Provided text:

SACRAMENTO, Calif. (AP) — Heat waves and drought gripping
California highlight the urgency to slash fossil fuel use and
remove planet-warming emissions from the air, a top state
official said Thursday during discussions of a new plan for the
state to reach its climate goals.

“I think every single Californian today knows that we’re living
through a climate emergency,” said Jared Blumenfeld, secretary
of the California Environmental Protection Agency.

He spoke as the California Air Resources Board opened a hearing
on a plan for the nation’s most populous state to achieve carbon
neutrality by 2045. That means the state would remove as much
carbon from the air as it emits. The timeline is among the most
ambitious in the nation and in the world, but few who offered
public comment were happy with the state’s plan for reaching
that milestone.

Environmental groups, academics, and people who live in heavily
polluted neighborhoods said the plan doesn’t do enough to reduce
the production or use of fossil fuels. Some business, industry
and labor groups, meanwhile, said the transition could raise
prices and hurt workers.

“How we achieve our climate goals matters as much as when we
achieve them, and we need a plan for real zero, not net zero,”
said Catherine Garoupa White, a member of the plan’s
Environmental Justice Advisory Committee and executive director
of the Central Valley Air Quality Coalition.

The air board members will hold their own discussion of the plan
on Friday. The 14-member board is made up of political
appointees with backgrounds on local air boards, the
transportation sector, environmental justice communities and
agriculture.

California is often touted as a leader on U.S. climate policy
and it has set some of the most aggressive rules for regulating
vehicle emissions. The size of the California’s economy — it’s
bigger than those of most nations — means the state’s climate
policies can often drive major business changes. It’s 2045
carbon neutrality goal is matched only by Hawaii among states,
and tracks with goals set by other major economies like Germany.

The state would reach its goal through combination of lowering
fossil fuel use and using technology to remove any remaining
emissions from the air. Board staff estimates it would reduce
petroleum demand across the economy and the use of fossil
natural gas in buildings by 91% by 2045.

Doing so would require 30 times as many electric vehicles on the
road compared to today, six times more electric appliances in
homes, four times more wind and solar generation and 60 times
more hydrogen.

Such a sweeping transition would lower the state’s emissions
about 78% come 2045. Some observers note that Washington and New
York, both Democratic-led states, have more ambitious targets
for direct emissions reductions, 95% and 85% respectively,
though the proposals don’t offer perfect comparisons.

Data block:
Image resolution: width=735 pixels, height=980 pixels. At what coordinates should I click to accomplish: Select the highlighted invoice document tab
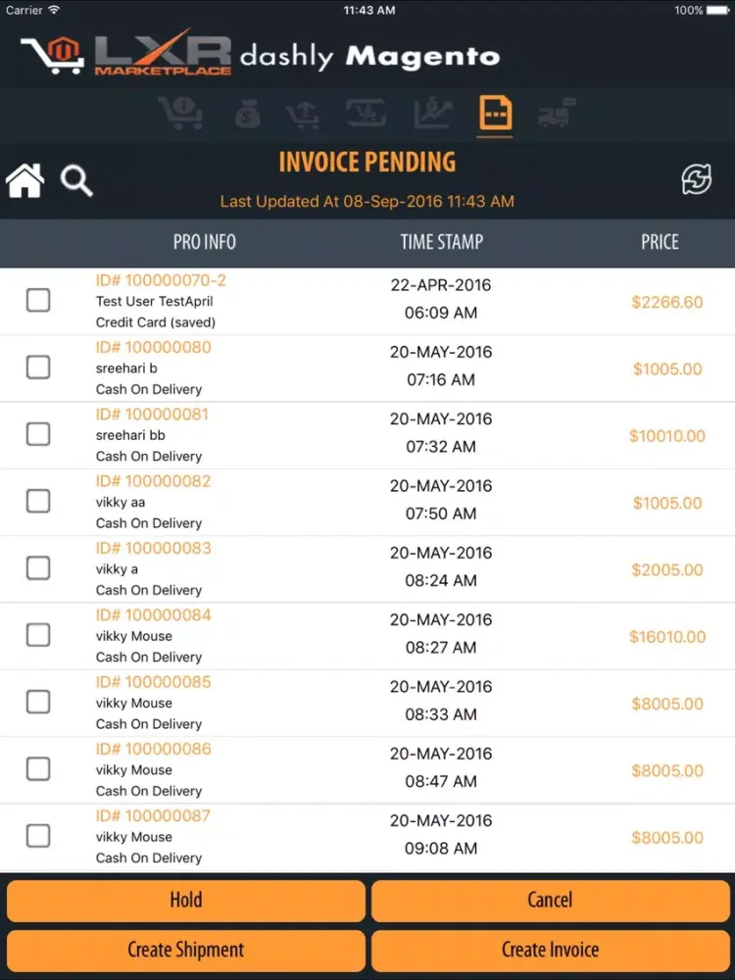coord(495,115)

Things to do:
• A. From the article on California's climate plan, reproduce the passage between "said Catherine Garoupa" and "Air Quality Coalition.", inclusive.
• B. According to the article on California's climate plan, which other state matches California's 2045 carbon neutrality goal?

Full answers:
• A.
said Catherine Garoupa White, a member of the plan’s
Environmental Justice Advisory Committee and executive director
of the Central Valley Air Quality Coalition.

• B. Hawaii